Artificial neural networks reveal a brain’s structure
The function of the brain is based on the connections between nerve cells. In order to map these connections and to create the connectome, the 'wiring diagram' of a brain, neurobiologists capture images of the brain with the help of three-dimensional electron microscopy. Up until now, however, the mapping of larger areas has been hampered by the fact that, even with considerable support from computers, the analysis of these images by humans would take decades.
This has now changed. Scientists from Google AI and the Max Planck Institute of Neurobiology describe a method based on artificial neural networks that is able to reconstruct entire nerve cells with all their elements and connections almost error-free from image stacks.
This milestone in the field of automatic data analysis could bring us much closer to mapping and in the long term also understanding brains in their entirety.
Compared to the brain, artificial neural networks use vastly simplified 'nerve cells'. Artificial intelligence based on these networks has nevertheless already found countless applications: from self-driving cars to quality control to the diagnosis of disease.
However, until now the algorithms were too imprecise for very complex tasks such as the mapping of individual nerve cells with all their ramifications and contact points from a three-dimensional image of a brain.
“The cell structures that the computer generated from our electron microscopy images simply had too many mistakes”, related Jörgen Kornfeld from the Max Planck Institute of Neurobiology in Martinsried. “In order to be able to work with these data, everything first had to be ‘proofread’.”
That would require a lot of work: 11 whole years for an image stack with just 0.1mm edge lengths. “That’s why we needed to find something better”, said Kornfeld. The best tools — at least currently – are the flood-filling networks (FFNs) developed by Michal Januszewski and colleagues at Google AI.
A dataset from the brain of a songbird recorded already years earlier by Kornfeld and which he had partially analysed by hand, played a big role in this development.
The few cells that are carefully analysed by humans represent the ground truth with which the FFNs first learned to recognise what a true structural protrusion looks like. On the basis of what has been learned, the remainder of the dataset can then be mapped with lightning speed.
Collaboration between computer scientists and biologists is nothing new in the department led by Winfried Denk.
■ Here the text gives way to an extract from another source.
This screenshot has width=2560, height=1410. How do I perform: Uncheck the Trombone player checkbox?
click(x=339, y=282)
The leader of the Google research group, Viren Jain, was a PhD student at MIT in 2005 when Denk turned to Jain’s supervisor, Sebastian Seung.
Denk wanted Seung’s help with the analysis of datasets generated using a method that had just been developed in Denk’s department. At that time in the department, Kornfeld was engaged in writing a computer program for data visualisation and annotation.
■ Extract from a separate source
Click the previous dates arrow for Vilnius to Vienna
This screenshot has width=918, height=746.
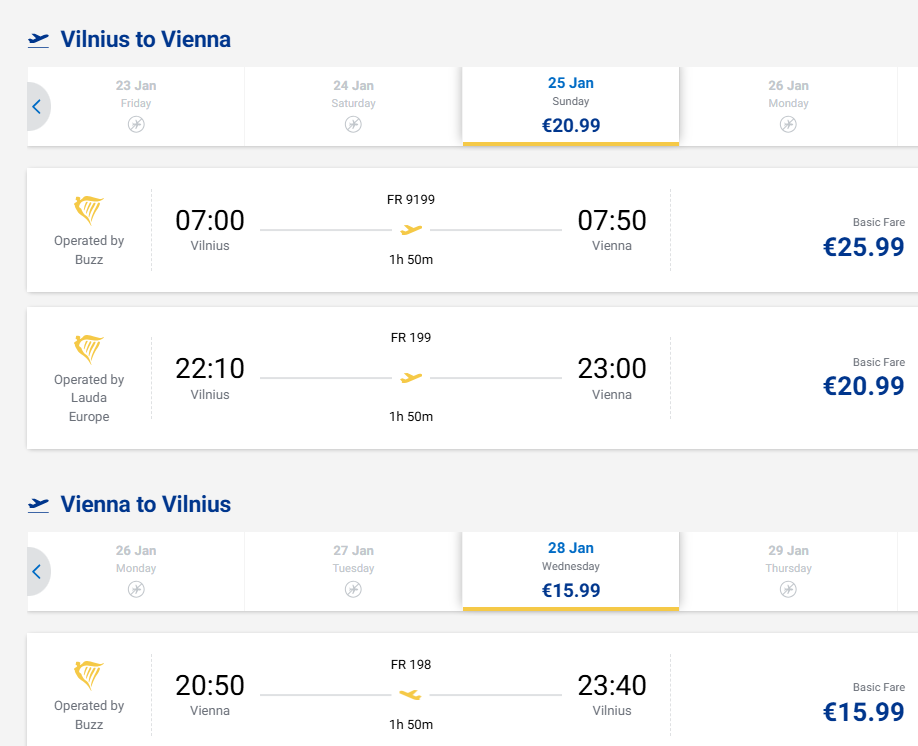[x=37, y=107]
Kornfeld, whose research increasingly combines neurobiology and data science, was mainly responsible for developing the “SyConn” system for automatic synapse analysis.
This system – like the FFNs – will be indispensable for extracting biological insights from the songbird dataset. Denk regards the development of the FFNs as a symbolic turning point in connectomics. The speed of data analysis no longer lags behind that of imaging by electron microscopy.
FFNs are a type of convolutional neural network, a special class of machine learning algorithms. However, FFNs also possess an internal feedback pathway that allows them to build on top of elements that they have already recognised in an image.
This makes it significantly easier for the FFN to differentiate internal and external cellular structures on adjacent image elements. During the learning phase the FFN learns not only which staining patterns denote a cell border, but also what form these borders typically have.
The expected savings made in terms of time needed for human proofreading through the use of the FFNs certainly justifies, according to Kornfeld, the greater computing power needed in comparison to currently used methods.
It now no longer seems completely inconceivable to record and analyse extremely large datasets, up to an entire mouse or bird brain. “The upscaling will certainly be technically challenging,” said Jörgen Kornfeld, “but in principle we have now demonstrated on a small scale that everything needed for the analysis is available.”